Copper (Cu), a hazardous heavy metal, can lead to toxic effects on host physiology. Recently, specific mitochondria-localized miRNAs (mitomiRs) were shown to modulate mitochondrial function, but the underlying mechanisms remain undefined. Here, we identified mitomiR-1285 as an important molecule regulating mitochondrial dysfunction and mitophagy in jejunal epithelial cells under Cu exposure. Mitochondrial dysfunction and mitophagy were the important mechanisms of Cu-induced pathological damage in jejunal epithelial cells, which were accompanied by significant increase of mitomiR-1285 in vivo and in vitro. Knockdown of mitomiR-1285 significantly attenuated Cu-induced mitochondrial respiratory dysfunction, ATP deficiency, mitochondrial membrane potential reduction, mitochondrial reactive oxygen species accumulation, and mitophagy.
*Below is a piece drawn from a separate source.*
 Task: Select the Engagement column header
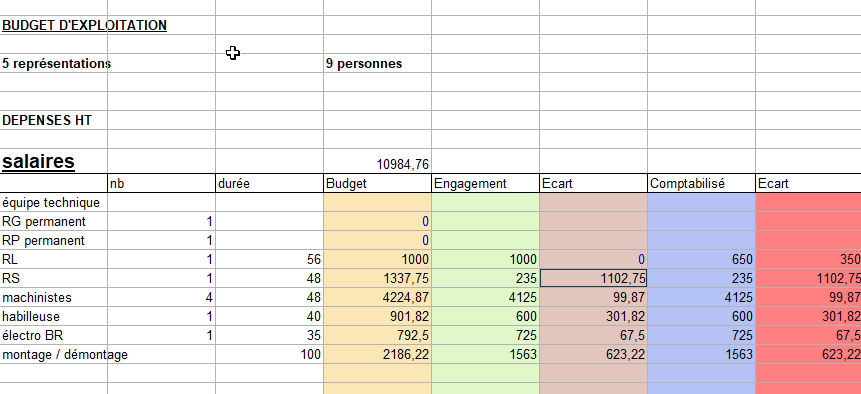[485, 183]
Subsequently, bioinformatics analysis and luciferase reporter assay demonstrated that IDH2 was a direct target of mitomiR-1285. RNA interference of IDH2 dramatically reversed the effect that mitomiR-1285 knockdown relieved mitochondrial dysfunction and mitophagy induced by Cu, and the opposite effect was shown by overexpression of IDH2. Therefore, our results suggested that mitomiR-1285 aggravated Cu-induced mitochondrial dysfunction and mitophagy via suppressing IDH2 expression. These findings identified the important mechanistic connection between mitomiRs and mitochondrial metabolism under Cu exposure, providing a new insight into Cu toxicology.